### Required action
The answer must consist solely of the lines from the one with "You are a GUI" through the last line of the data, copied exactly, with no pictures.

### Data shown
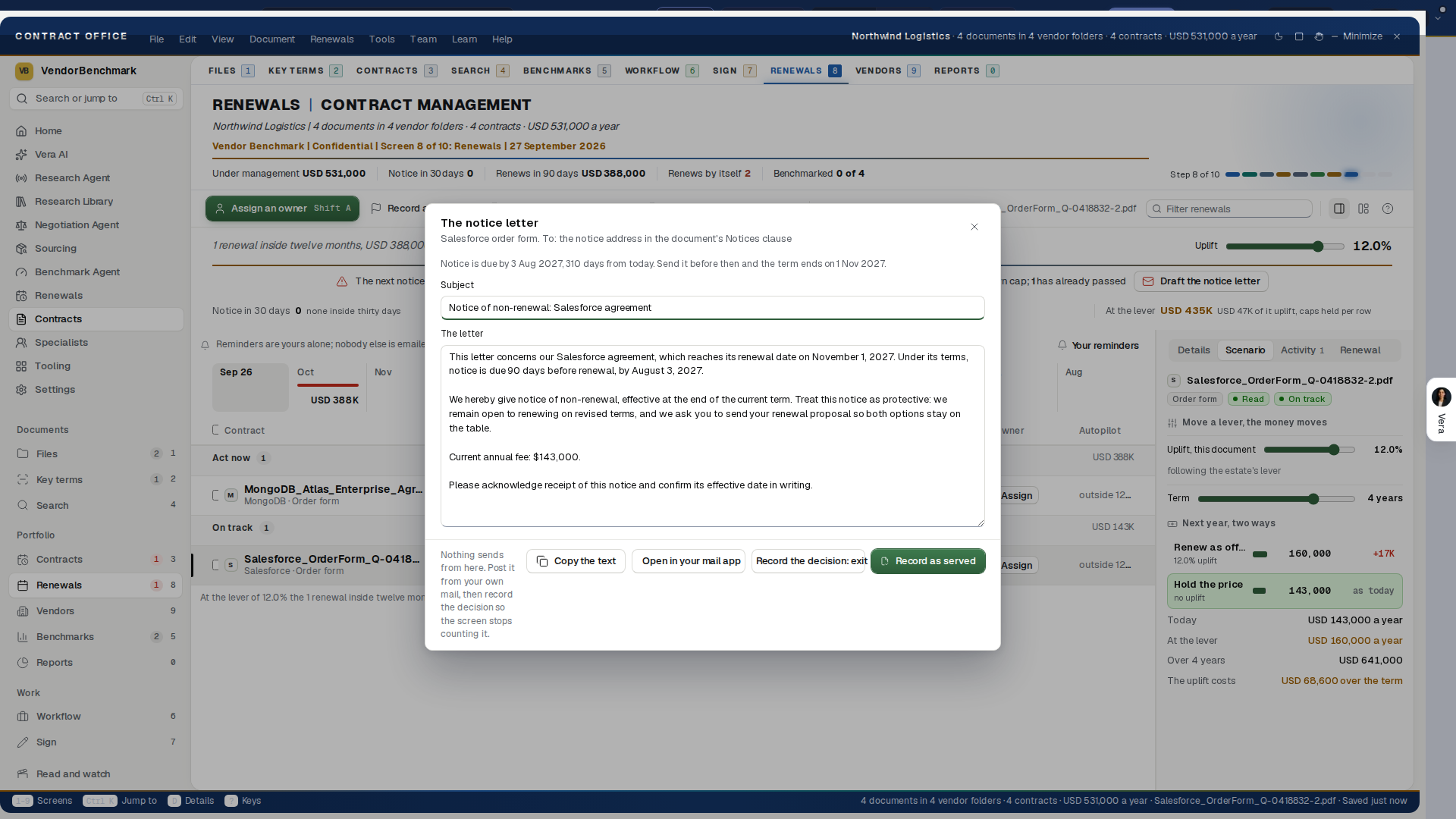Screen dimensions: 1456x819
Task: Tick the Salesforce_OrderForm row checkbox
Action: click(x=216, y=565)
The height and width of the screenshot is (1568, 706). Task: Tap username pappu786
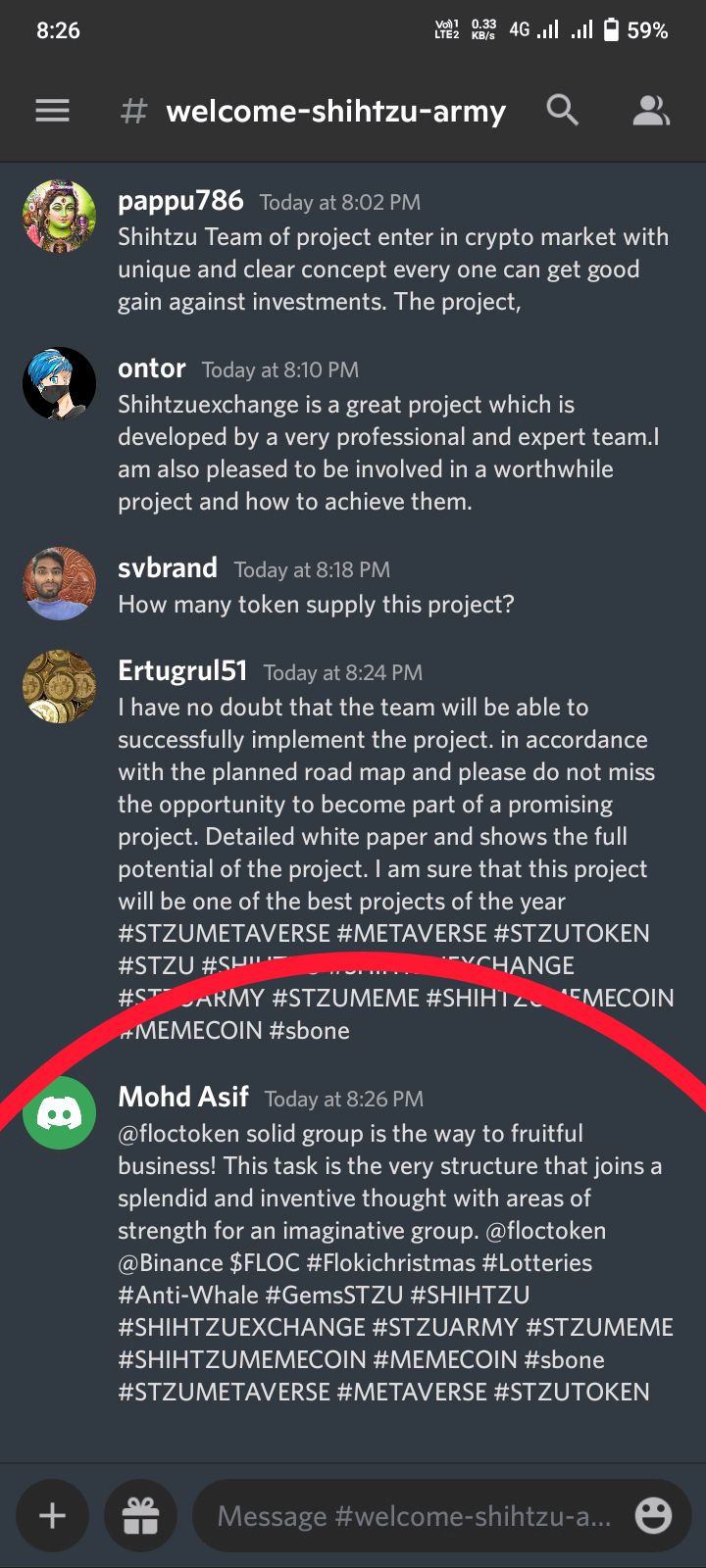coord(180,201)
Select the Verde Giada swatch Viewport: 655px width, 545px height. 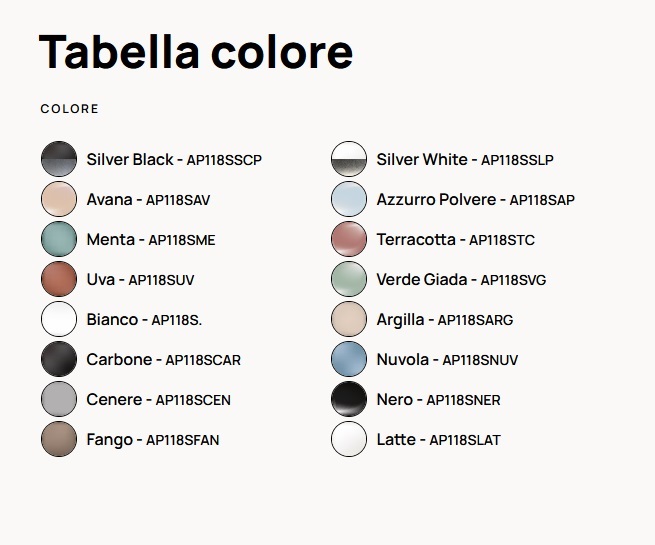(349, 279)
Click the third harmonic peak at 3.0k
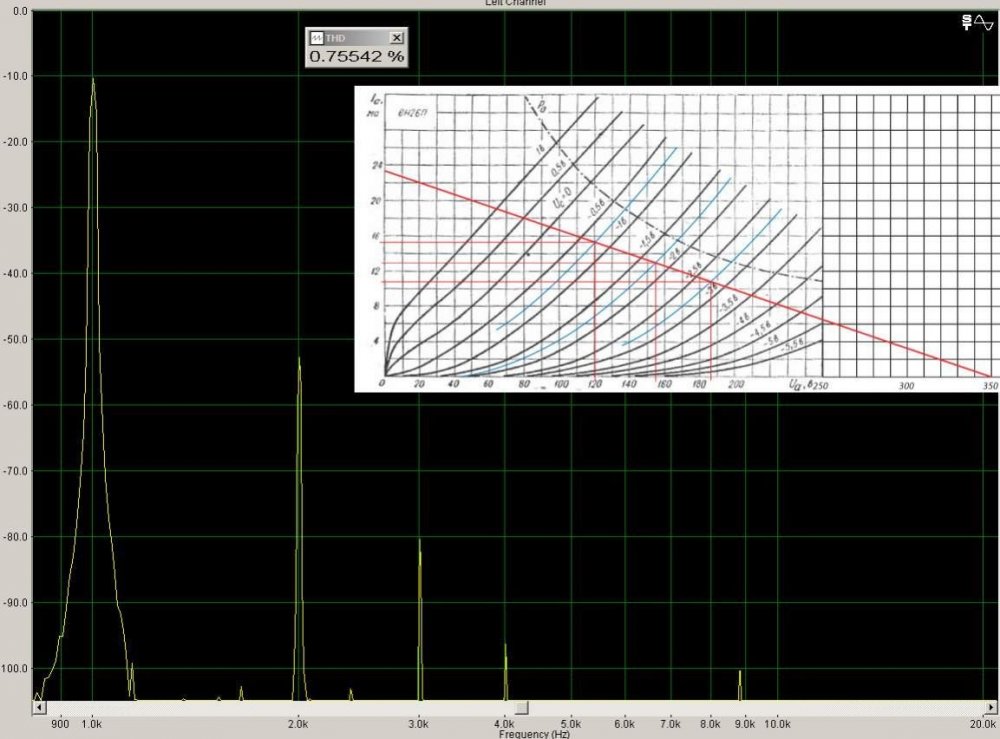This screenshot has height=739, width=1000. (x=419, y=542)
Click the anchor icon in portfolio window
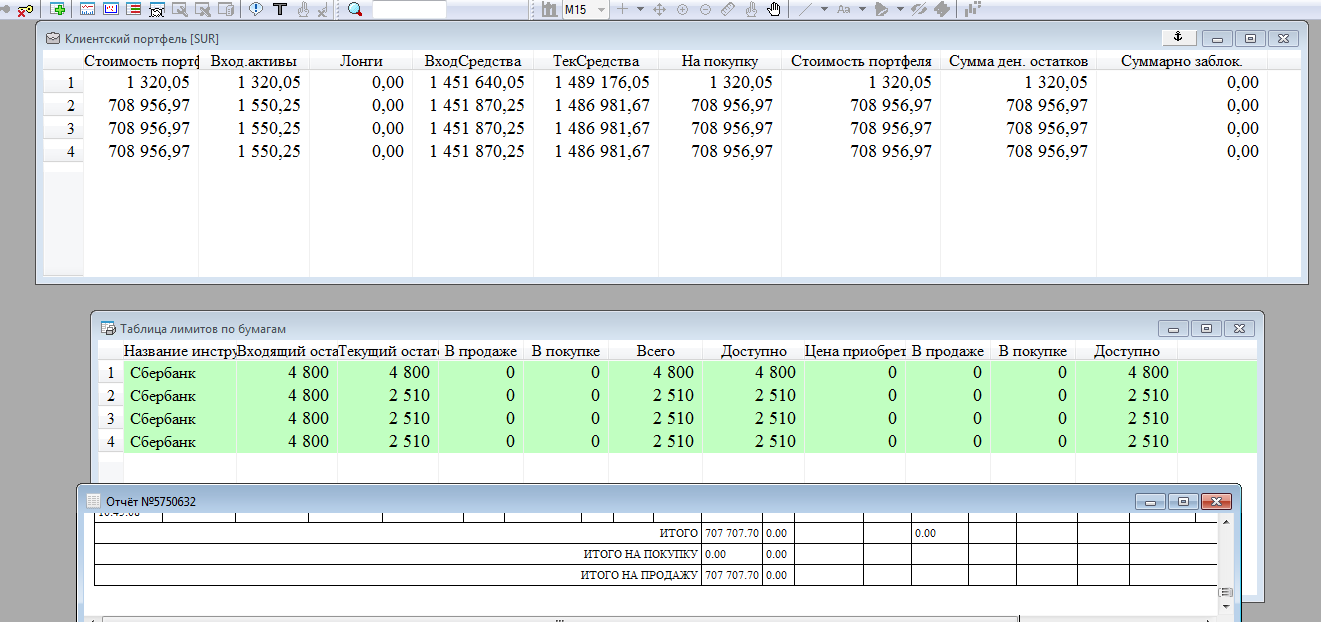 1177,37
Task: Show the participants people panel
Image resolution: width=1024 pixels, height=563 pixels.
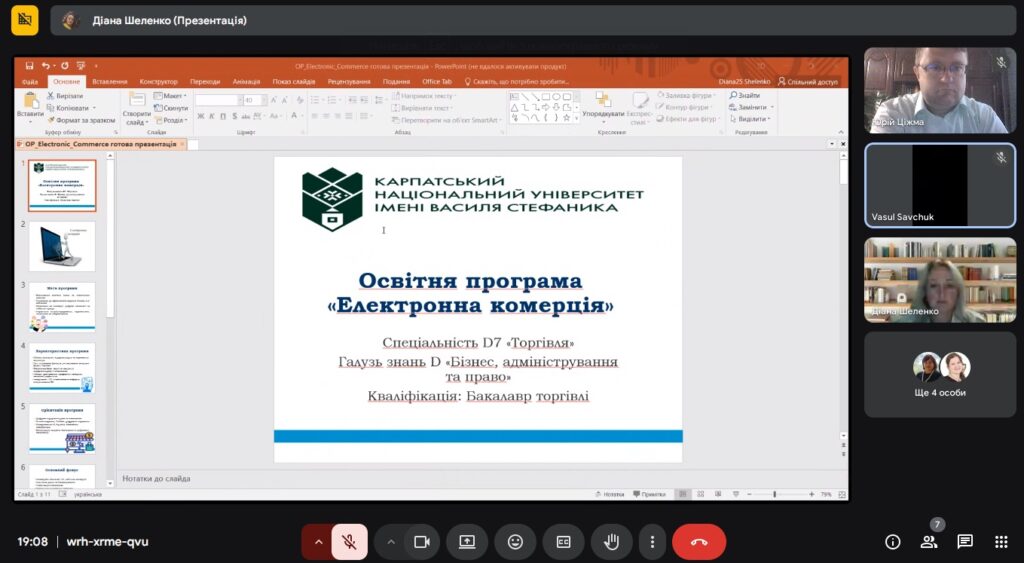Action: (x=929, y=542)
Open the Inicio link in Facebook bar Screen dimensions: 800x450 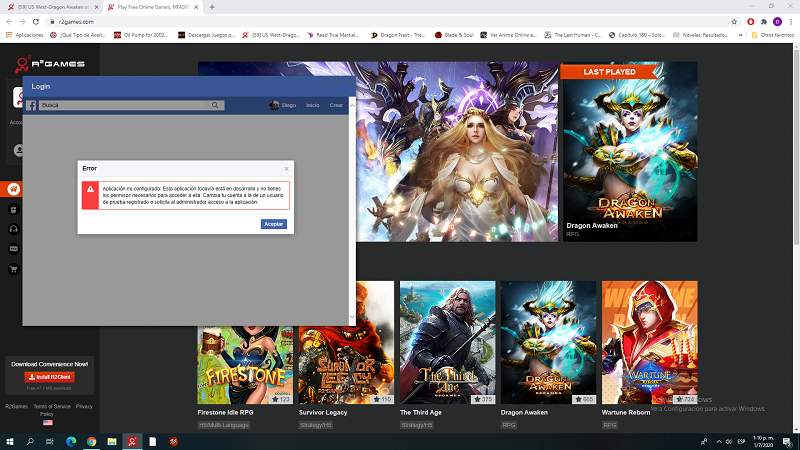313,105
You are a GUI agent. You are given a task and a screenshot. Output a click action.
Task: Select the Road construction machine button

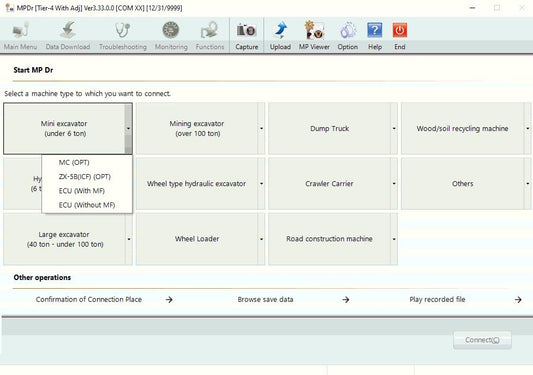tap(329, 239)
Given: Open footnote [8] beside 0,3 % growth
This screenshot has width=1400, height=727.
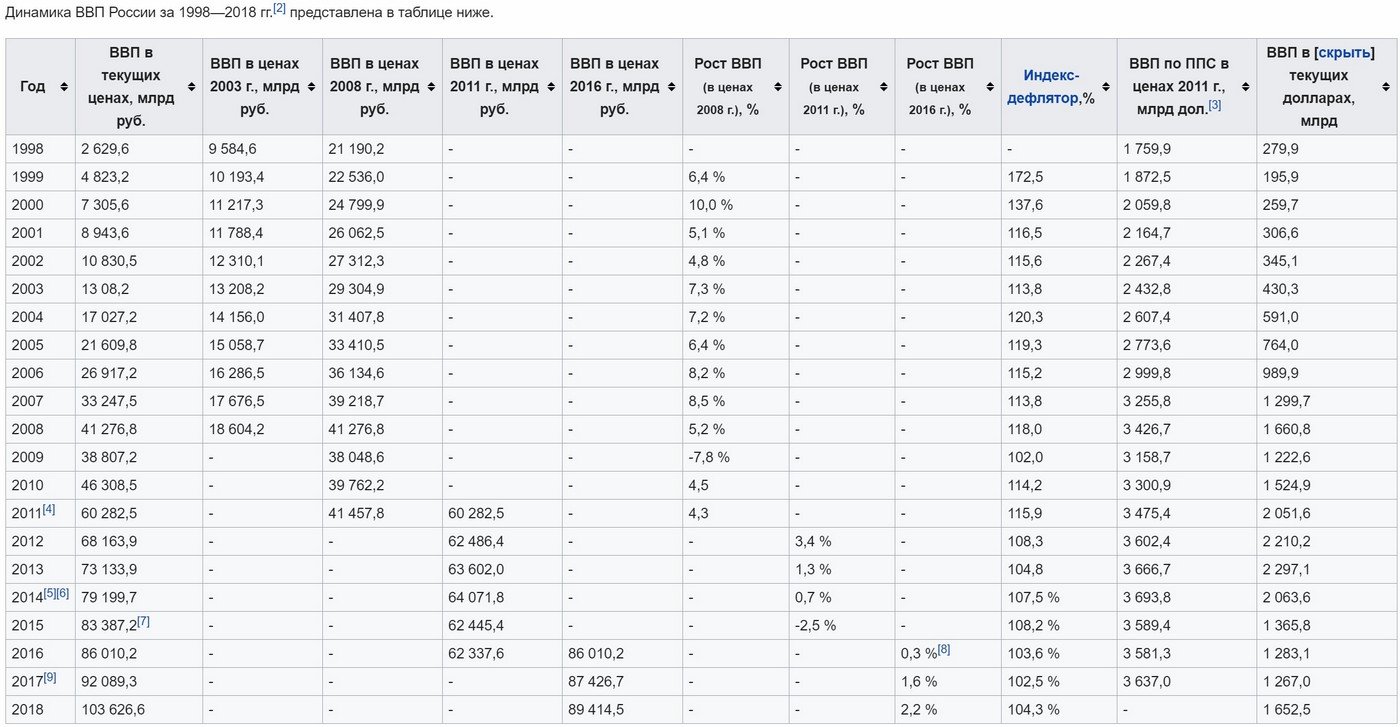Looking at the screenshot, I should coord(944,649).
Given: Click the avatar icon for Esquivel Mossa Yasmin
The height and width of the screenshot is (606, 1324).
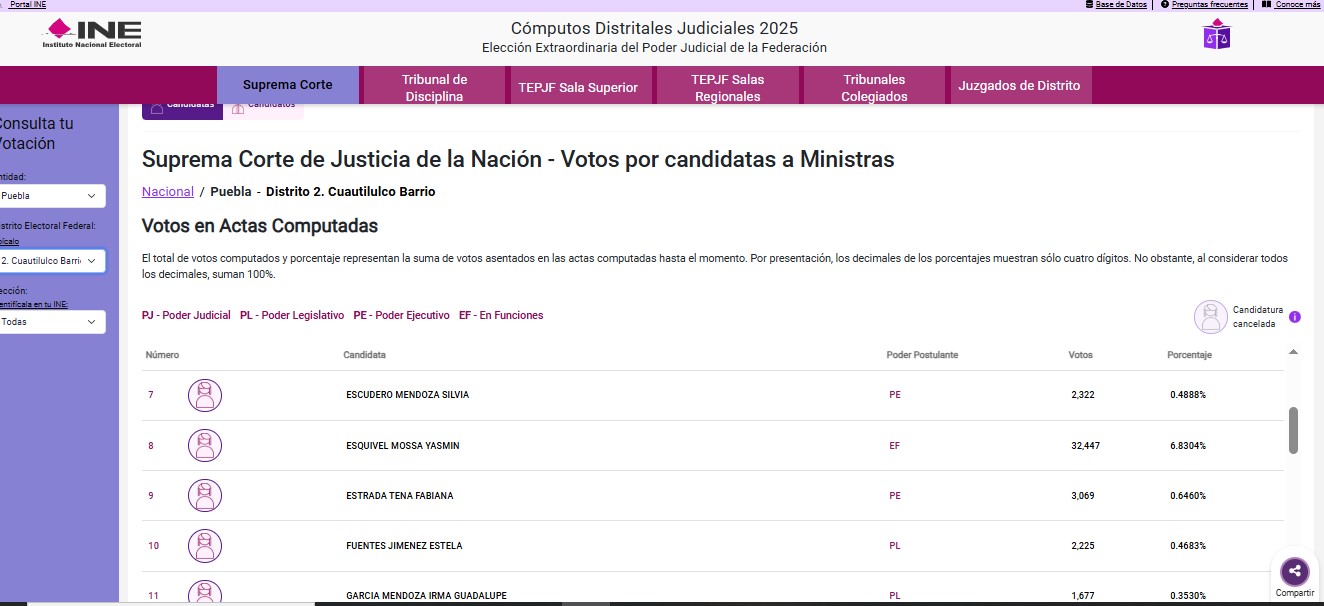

### The completed task
You are a GUI agent. You are given a task and a screenshot. Output a click action.
Task: Select the Road construction machine button

tap(329, 239)
Given: Open footnote [8] beside 0,3 % growth
This screenshot has width=1400, height=727.
Looking at the screenshot, I should coord(944,649).
Given: Click the avatar icon for Esquivel Mossa Yasmin
The height and width of the screenshot is (606, 1324).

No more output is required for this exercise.